» **DATA TO USE**:

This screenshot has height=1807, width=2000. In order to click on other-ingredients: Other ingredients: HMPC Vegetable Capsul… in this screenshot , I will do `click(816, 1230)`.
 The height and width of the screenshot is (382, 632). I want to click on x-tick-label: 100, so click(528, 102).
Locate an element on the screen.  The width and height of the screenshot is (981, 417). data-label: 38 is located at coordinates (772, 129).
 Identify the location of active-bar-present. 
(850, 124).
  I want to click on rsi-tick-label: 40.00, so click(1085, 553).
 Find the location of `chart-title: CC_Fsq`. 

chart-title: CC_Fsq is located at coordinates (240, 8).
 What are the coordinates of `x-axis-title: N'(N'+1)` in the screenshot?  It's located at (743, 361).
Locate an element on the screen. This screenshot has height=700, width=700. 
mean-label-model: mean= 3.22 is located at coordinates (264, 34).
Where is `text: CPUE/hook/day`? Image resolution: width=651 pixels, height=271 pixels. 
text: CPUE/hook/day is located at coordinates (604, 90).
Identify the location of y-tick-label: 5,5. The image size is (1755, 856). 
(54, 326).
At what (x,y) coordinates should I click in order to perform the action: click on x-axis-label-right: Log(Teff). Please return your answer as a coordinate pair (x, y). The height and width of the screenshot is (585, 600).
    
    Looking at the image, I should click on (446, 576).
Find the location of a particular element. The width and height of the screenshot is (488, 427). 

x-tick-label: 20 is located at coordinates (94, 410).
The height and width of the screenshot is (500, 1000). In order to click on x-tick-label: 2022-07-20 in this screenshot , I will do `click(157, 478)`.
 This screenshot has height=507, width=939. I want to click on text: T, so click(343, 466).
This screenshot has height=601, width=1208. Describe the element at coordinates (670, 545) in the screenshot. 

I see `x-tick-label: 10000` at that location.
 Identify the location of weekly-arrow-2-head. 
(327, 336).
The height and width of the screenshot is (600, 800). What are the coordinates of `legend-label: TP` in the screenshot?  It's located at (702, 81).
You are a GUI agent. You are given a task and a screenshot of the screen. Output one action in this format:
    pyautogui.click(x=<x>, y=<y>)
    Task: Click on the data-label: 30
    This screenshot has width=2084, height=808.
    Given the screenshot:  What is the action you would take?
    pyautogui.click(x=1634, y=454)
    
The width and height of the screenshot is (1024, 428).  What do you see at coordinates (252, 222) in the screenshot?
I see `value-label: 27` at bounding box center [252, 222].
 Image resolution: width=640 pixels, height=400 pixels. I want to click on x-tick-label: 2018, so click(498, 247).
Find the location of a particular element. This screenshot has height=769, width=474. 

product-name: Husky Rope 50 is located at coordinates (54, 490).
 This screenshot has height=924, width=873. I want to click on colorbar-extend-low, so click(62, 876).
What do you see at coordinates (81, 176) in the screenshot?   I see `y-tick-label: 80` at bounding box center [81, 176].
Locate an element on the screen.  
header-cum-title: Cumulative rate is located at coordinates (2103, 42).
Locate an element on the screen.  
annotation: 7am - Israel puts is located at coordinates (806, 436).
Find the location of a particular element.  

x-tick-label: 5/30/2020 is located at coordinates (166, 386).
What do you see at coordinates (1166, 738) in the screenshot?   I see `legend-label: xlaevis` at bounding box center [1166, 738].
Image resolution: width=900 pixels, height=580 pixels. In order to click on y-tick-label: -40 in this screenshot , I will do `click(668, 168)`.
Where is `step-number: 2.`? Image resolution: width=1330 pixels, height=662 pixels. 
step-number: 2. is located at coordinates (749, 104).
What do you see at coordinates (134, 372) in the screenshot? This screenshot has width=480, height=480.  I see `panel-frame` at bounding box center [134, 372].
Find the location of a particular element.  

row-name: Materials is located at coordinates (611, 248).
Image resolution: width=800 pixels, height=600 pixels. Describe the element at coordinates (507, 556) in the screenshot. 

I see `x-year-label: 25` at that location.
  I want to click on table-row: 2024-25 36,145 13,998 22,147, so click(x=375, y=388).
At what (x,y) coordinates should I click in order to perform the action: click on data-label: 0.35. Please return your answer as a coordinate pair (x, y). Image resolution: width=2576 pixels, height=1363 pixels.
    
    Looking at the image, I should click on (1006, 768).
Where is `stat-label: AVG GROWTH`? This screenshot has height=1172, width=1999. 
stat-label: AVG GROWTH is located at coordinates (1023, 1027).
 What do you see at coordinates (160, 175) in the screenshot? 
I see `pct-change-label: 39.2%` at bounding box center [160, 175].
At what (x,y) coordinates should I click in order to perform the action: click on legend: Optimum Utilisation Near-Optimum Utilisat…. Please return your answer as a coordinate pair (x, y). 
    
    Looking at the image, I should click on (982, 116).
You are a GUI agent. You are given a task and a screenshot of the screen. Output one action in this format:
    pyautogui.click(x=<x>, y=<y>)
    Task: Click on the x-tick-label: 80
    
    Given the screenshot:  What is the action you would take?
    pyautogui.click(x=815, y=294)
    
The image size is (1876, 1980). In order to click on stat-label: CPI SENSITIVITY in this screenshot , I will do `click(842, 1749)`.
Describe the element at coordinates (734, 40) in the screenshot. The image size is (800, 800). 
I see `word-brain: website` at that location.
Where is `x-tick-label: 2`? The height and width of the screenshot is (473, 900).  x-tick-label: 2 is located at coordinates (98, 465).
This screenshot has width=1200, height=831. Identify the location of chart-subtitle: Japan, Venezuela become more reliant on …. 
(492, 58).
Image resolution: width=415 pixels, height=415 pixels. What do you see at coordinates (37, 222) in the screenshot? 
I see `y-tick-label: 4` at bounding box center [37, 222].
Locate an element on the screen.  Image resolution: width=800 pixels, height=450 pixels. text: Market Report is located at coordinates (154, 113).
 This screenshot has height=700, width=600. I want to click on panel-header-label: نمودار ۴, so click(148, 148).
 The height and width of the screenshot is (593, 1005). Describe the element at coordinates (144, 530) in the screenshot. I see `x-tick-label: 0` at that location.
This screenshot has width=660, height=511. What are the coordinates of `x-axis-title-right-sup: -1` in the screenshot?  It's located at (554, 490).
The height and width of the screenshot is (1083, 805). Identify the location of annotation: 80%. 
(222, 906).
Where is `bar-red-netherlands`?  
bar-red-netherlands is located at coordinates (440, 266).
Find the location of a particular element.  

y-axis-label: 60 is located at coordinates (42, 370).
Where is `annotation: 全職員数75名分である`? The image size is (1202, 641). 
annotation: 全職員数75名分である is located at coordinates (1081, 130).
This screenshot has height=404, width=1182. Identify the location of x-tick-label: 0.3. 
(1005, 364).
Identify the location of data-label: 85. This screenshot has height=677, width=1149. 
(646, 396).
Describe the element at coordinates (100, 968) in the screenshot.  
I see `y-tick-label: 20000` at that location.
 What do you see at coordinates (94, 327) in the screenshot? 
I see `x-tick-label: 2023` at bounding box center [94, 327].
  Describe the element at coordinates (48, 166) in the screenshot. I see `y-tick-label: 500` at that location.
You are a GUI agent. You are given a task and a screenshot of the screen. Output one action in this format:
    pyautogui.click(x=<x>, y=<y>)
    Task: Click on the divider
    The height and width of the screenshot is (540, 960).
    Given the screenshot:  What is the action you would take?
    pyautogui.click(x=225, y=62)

» **THE TASK**: Identify every line in the data above that contains the string "number", and copy each of those lines in full.

» **ANSWER TO THIS EXERCISE**:
Where is `step-number: 2.`? Image resolution: width=1330 pixels, height=662 pixels. 
step-number: 2. is located at coordinates (749, 104).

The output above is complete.